SILVER: Silver prices followed a similar path set by sister metal gold.
After striking $13.27 per ounce on Tuesday -- the highest point since May 30 -- it fell to $11.99 on Friday.
On the London Bullion Market, silver prices eased to $12.22 per ounce at Friday’s fixing, from $12.75 the previous week.
BASE METALS: Base metal prices mostly gained, with copper rising above $8,000 per ton for the first time in a month.
Copper for three-month delivery on the London Metal Exchange rose to $8,110 per ton on Thursday, the highest reading since August 10.
Copper, used primarily in plumbing and the manufacture of electrical cables, hit an all-time record of $8,800 on May 11.
“We view this strength in prices as reflecting a growing view that copper market fundamentals are set to tighten as the end of the summer holiday period approaches,” Barclays Capital analyst Costanza Jacazio said.
Copper prices rose also despite full production being resumed this week at the world’s biggest copper mine in Chile after a strike there lasting almost one month.
The mine’s owner, Anglo-Australian mining group BHP Billiton, meanwhile said on Friday that it had made an offer to workers at its Spence copper mine in Chile in a bid to avoid another potentially damaging walk-out.
On Friday, three-month copper prices on the London Metal Exchange jumped to $7,851 per ton from $7,601 the previous week.

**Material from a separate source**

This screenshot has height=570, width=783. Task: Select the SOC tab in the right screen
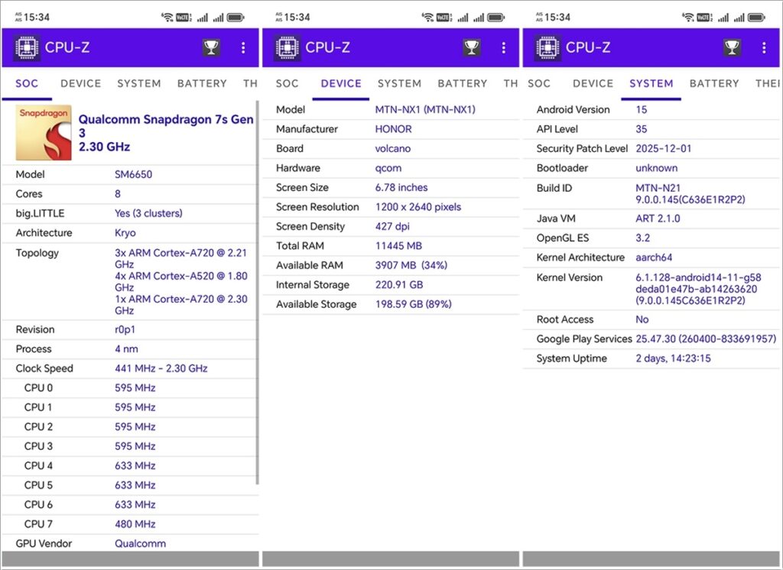(539, 83)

Three-month aluminium prices climbed to $2,640 per ton from $2,497.
Three-month nickel prices fell to $28,250 per ton from $28,800.

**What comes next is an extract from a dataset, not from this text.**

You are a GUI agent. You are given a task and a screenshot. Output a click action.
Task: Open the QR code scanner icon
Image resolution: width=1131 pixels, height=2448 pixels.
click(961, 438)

Three-month lead prices gained to $1,313 per ton from $1,232.
Three-month zinc prices advanced to $3,580 per ton from $3,451.
Three-month tin prices increased to $9,205 per ton from $9,015.
OIL: Brent North Sea crude on Friday tumbled below $66.0 per barrel for the first time since April 4, while New York’s light sweet crude hit $66.69 -- the lowest point since April 7.
Oil prices fell largely owing to expectations that Iran would not face economic sanctions over its nuclear programme any time soon.
They were pressured also by strong rises in US energy stockpiles, fading fears over the current Atlantic hurricane season and by an announcement from British energy giant BP that it might restore production sooner than expect at the biggest oil field in the United States.
On Friday in New York, a barrel of crude for delivery in October slumped to $66.75 per barrel from $70.35 the previous week.
In London, a barrel of Brent North Sea crude for delivery in October dived to $66.15 per barrel, from $70.40.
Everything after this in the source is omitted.